→ AIM OF THE TASK:
Reproduce the lines verbatim, starting with the line containing "Screen dimensions: 1300x503" and ending with the line containing "pos(147,91)", both included.

(Data entries)
++++++++++++++++++++
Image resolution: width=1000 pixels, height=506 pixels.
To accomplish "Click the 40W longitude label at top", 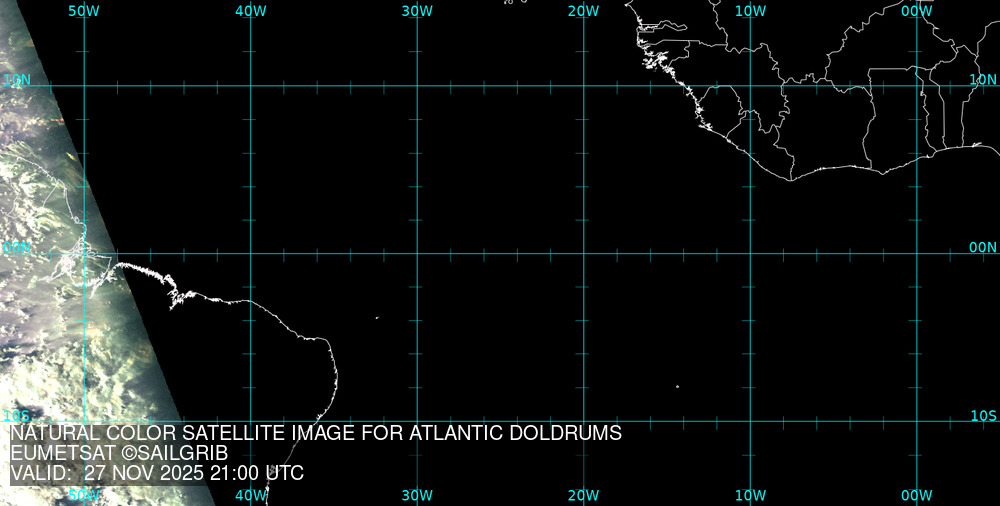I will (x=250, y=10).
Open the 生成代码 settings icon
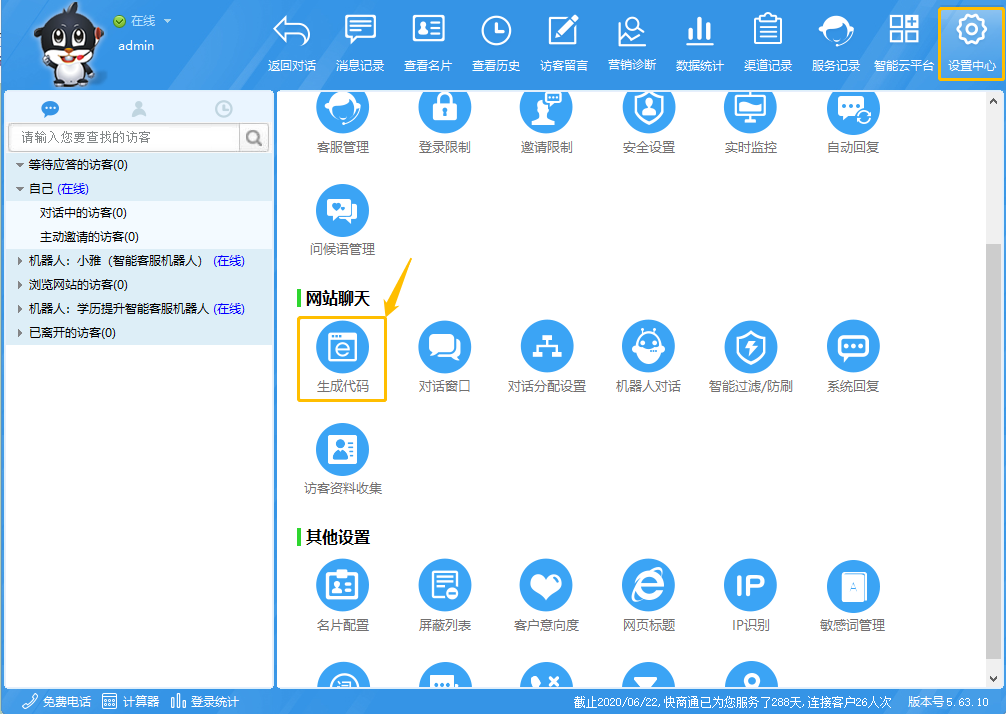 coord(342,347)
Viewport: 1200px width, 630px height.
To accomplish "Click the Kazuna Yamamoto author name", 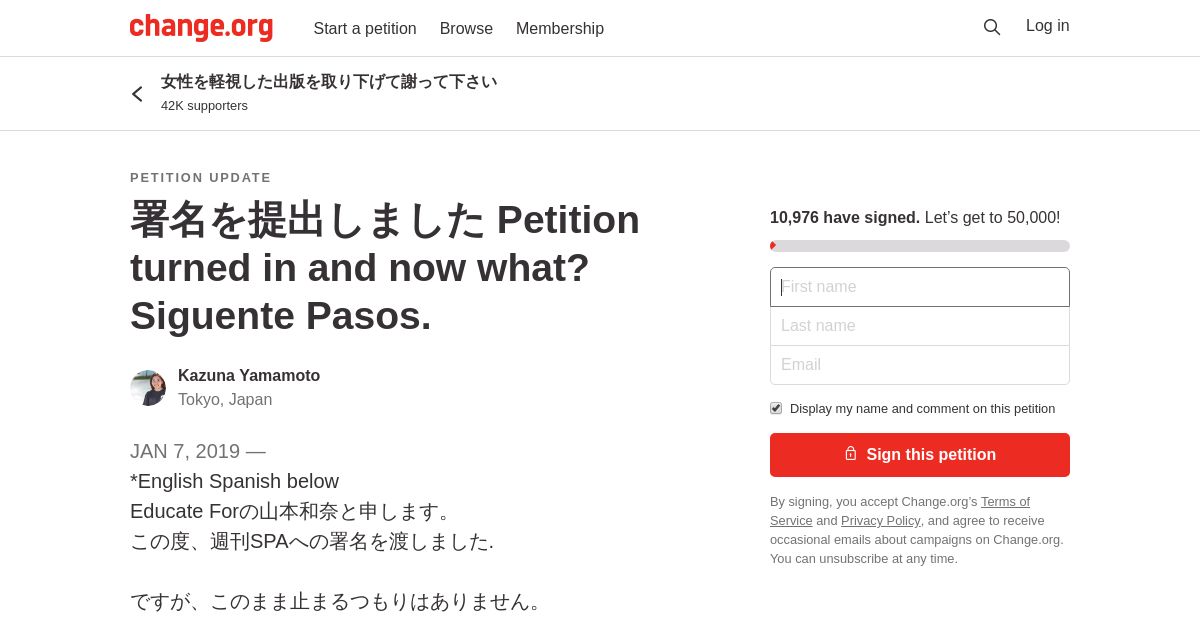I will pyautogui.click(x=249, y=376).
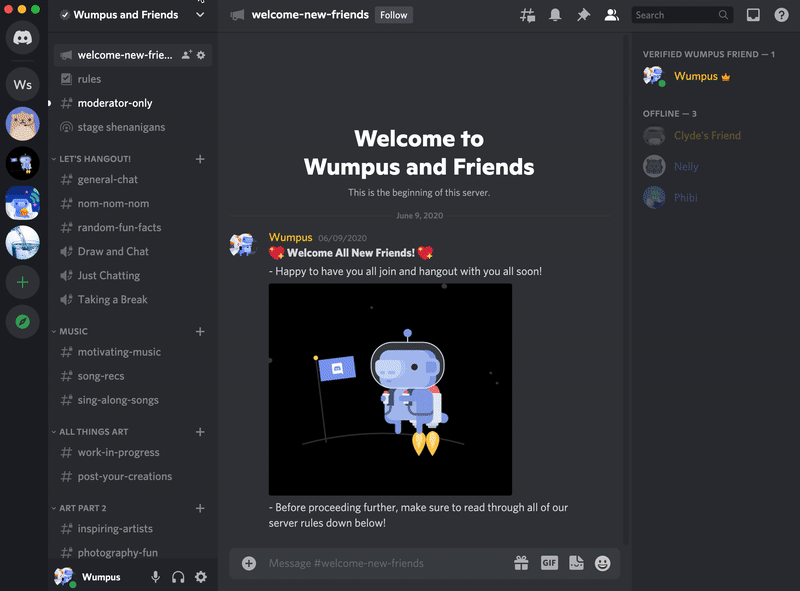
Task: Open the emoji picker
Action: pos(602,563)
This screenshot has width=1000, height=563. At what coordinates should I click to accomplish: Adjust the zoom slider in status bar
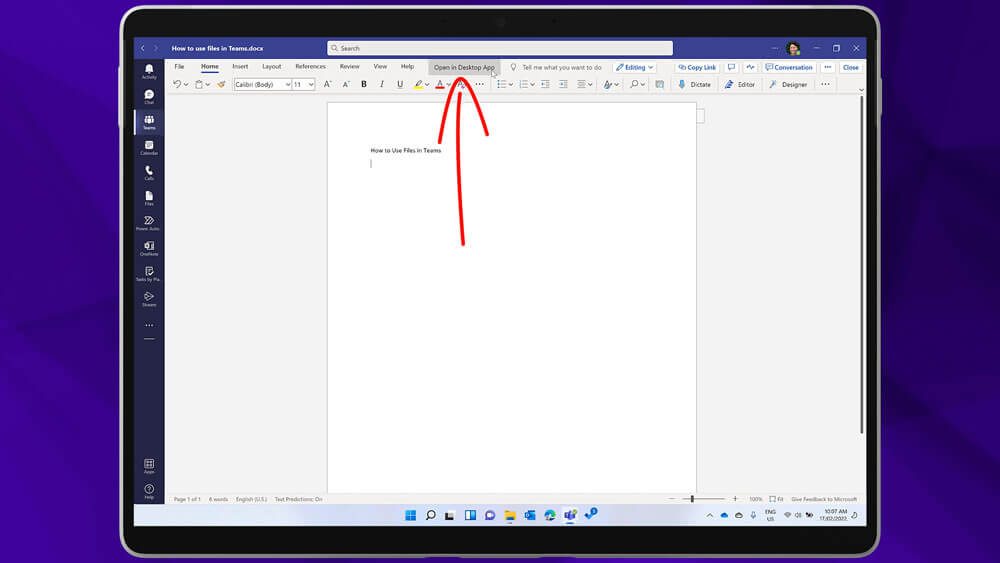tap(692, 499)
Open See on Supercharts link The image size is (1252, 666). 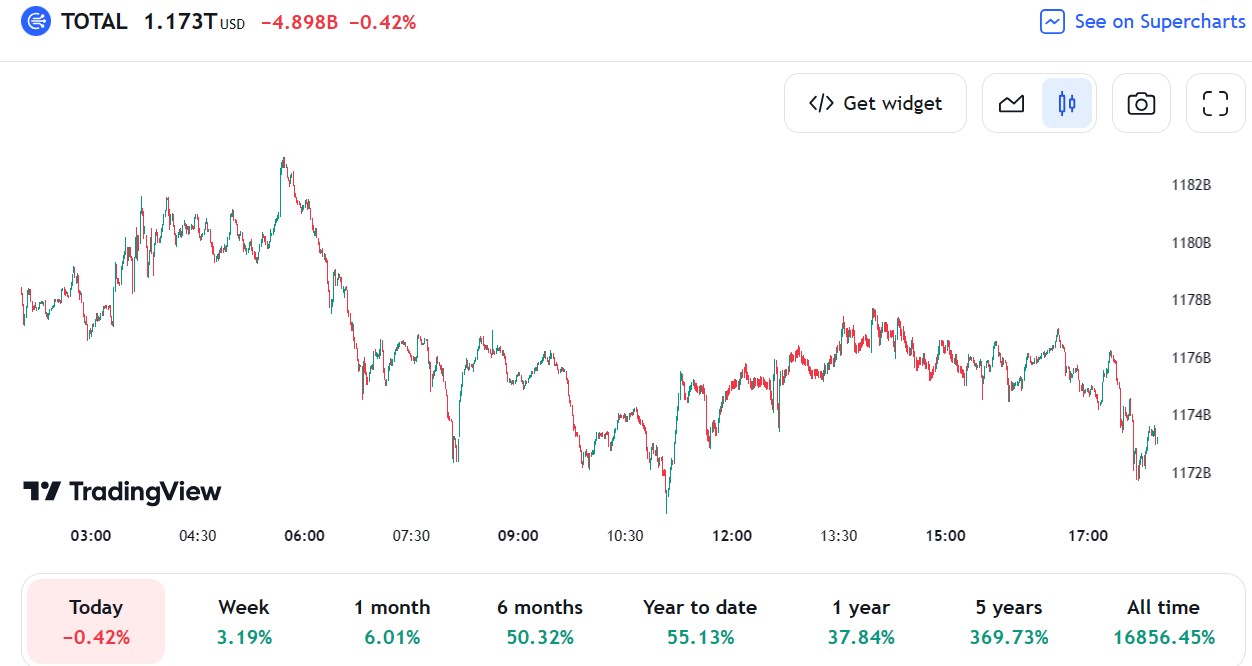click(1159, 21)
++++++++++++++++++++
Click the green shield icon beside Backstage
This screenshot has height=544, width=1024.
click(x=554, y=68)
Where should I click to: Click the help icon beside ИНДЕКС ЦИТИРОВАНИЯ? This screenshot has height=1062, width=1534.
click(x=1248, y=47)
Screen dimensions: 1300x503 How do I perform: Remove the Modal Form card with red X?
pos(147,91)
++++++++++++++++++++
→ THE RESPONSE:
Screen dimensions: 1300x503 How do I perform: Remove the Modal Form card with red X?
pos(147,91)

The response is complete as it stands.